ASSIGNED TASK =>
Beginning with the line that contains "The height and width of the screenshot is (980, 1743)." in the material below, print each line exactly until the line that contains "Open diff settings gear icon" has been printed, then stop.

··· SUPPLIED MATERIAL

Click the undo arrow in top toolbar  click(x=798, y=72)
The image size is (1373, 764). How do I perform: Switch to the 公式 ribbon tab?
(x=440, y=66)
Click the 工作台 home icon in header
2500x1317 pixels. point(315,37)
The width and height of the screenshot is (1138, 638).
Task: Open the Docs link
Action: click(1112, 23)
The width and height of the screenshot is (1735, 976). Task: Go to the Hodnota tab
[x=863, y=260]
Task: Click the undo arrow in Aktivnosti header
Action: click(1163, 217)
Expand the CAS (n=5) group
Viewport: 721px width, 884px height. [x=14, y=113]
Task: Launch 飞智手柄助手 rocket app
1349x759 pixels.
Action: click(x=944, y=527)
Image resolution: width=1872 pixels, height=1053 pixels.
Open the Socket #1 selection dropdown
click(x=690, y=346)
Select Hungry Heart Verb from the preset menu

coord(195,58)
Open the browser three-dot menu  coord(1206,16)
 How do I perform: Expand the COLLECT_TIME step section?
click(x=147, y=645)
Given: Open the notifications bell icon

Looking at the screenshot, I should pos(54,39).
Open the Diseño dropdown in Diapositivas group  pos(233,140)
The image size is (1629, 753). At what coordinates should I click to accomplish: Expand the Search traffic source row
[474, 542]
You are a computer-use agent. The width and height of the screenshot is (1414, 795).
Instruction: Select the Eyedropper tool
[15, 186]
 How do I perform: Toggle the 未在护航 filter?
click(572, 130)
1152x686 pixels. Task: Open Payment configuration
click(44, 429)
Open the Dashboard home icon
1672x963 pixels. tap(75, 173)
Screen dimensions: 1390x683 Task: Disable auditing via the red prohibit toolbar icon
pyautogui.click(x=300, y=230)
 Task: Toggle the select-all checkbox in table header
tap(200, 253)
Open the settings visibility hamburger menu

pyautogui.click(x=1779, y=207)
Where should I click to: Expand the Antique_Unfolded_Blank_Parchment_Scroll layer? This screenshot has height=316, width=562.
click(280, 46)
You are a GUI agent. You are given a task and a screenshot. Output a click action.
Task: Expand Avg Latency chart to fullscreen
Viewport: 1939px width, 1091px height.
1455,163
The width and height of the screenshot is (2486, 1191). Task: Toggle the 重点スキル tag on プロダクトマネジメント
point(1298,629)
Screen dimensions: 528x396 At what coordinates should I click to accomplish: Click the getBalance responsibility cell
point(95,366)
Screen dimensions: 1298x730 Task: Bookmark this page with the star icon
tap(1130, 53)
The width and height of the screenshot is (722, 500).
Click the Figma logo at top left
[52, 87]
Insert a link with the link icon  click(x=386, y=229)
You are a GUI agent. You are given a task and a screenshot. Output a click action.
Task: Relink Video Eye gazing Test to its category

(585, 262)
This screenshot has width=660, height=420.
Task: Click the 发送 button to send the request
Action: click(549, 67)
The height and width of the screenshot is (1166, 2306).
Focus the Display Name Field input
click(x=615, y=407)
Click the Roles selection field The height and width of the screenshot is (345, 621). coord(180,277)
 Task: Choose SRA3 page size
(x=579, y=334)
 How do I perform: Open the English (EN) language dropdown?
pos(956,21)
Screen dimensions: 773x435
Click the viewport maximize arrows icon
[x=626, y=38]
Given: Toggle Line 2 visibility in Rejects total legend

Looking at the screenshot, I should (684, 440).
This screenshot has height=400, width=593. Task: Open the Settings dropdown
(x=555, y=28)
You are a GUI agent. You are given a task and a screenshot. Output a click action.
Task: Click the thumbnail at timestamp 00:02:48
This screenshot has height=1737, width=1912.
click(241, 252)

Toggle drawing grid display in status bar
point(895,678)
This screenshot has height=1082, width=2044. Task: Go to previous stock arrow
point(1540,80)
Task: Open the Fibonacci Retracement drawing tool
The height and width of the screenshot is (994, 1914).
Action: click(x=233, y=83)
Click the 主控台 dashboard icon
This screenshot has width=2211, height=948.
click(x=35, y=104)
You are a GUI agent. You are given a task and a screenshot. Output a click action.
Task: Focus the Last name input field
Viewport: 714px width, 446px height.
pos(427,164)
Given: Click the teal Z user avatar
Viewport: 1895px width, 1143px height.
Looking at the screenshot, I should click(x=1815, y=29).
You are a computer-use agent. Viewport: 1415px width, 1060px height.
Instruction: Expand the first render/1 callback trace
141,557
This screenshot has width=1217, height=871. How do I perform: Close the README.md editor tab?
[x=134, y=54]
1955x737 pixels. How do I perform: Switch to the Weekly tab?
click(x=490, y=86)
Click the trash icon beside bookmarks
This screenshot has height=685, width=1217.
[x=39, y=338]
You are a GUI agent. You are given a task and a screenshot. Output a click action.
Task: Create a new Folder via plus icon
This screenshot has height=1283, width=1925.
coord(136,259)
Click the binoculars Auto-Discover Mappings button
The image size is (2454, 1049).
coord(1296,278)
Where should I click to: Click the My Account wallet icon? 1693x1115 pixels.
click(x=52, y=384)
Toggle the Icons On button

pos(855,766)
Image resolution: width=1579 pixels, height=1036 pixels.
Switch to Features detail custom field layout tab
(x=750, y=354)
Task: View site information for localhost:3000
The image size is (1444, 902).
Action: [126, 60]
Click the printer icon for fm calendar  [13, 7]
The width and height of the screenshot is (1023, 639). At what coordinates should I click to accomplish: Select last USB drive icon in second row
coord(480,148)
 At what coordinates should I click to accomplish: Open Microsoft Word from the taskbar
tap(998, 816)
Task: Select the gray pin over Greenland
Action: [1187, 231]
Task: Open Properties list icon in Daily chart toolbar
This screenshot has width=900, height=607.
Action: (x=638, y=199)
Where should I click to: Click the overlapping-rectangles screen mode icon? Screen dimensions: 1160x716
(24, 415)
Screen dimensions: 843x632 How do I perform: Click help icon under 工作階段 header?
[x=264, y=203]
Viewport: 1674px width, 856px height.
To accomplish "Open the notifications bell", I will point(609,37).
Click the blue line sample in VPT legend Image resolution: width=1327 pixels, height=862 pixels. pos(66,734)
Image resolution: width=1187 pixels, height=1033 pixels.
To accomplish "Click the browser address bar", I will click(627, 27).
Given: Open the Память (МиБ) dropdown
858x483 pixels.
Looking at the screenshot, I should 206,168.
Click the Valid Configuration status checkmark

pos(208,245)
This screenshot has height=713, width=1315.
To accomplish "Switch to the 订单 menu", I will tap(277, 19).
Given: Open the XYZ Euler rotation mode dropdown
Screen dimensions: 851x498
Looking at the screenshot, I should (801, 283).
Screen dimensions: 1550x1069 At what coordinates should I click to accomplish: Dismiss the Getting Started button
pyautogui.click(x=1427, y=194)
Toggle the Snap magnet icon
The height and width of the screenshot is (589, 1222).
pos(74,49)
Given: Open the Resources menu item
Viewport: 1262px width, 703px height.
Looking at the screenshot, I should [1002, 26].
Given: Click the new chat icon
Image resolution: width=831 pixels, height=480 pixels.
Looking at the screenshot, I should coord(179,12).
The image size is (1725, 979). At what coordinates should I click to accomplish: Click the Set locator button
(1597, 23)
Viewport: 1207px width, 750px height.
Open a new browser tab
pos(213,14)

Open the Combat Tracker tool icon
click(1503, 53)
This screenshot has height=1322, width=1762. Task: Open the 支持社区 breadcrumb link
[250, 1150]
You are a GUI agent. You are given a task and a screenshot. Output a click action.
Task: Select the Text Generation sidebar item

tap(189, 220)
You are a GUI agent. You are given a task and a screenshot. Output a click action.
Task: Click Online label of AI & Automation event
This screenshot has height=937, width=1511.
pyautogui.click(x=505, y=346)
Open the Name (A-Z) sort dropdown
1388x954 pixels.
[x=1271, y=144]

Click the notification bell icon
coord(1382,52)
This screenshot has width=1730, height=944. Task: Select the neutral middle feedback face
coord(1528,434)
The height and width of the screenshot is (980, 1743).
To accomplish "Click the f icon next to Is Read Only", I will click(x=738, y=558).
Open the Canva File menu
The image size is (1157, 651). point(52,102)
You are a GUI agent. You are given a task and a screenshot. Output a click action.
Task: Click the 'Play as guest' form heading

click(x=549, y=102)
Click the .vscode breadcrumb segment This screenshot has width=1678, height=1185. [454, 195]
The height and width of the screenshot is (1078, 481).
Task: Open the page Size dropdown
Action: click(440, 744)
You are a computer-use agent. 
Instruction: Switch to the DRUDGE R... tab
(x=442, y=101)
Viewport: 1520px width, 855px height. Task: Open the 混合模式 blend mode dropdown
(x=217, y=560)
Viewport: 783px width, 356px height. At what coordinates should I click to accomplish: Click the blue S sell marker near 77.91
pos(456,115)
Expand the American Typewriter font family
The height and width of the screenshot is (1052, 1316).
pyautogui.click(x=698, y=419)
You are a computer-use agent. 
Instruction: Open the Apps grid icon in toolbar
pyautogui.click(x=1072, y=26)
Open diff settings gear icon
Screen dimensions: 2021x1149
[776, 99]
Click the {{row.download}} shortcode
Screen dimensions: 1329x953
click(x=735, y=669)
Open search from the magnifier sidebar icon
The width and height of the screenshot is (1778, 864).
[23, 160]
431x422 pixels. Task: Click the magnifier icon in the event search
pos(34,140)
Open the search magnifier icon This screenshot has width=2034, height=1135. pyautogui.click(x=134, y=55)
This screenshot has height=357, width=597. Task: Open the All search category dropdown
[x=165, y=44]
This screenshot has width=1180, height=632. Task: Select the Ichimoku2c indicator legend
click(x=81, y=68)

······

YOUR SOLUTION =>
The height and width of the screenshot is (980, 1743).
To accomplish "Click the f icon next to Is Read Only", I will click(x=738, y=558).
Open the Canva File menu
The image size is (1157, 651). point(52,102)
You are a GUI agent. You are given a task and a screenshot. Output a click action.
Task: Click the 'Play as guest' form heading

click(x=549, y=102)
Click the .vscode breadcrumb segment This screenshot has width=1678, height=1185. [454, 195]
The height and width of the screenshot is (1078, 481).
Task: Open the page Size dropdown
Action: click(440, 744)
You are a computer-use agent. 
Instruction: Switch to the DRUDGE R... tab
(x=442, y=101)
Viewport: 1520px width, 855px height. Task: Open the 混合模式 blend mode dropdown
(x=217, y=560)
Viewport: 783px width, 356px height. At what coordinates should I click to accomplish: Click the blue S sell marker near 77.91
pos(456,115)
Expand the American Typewriter font family
The height and width of the screenshot is (1052, 1316).
pyautogui.click(x=698, y=419)
You are a computer-use agent. 
Instruction: Open the Apps grid icon in toolbar
pyautogui.click(x=1072, y=26)
Open diff settings gear icon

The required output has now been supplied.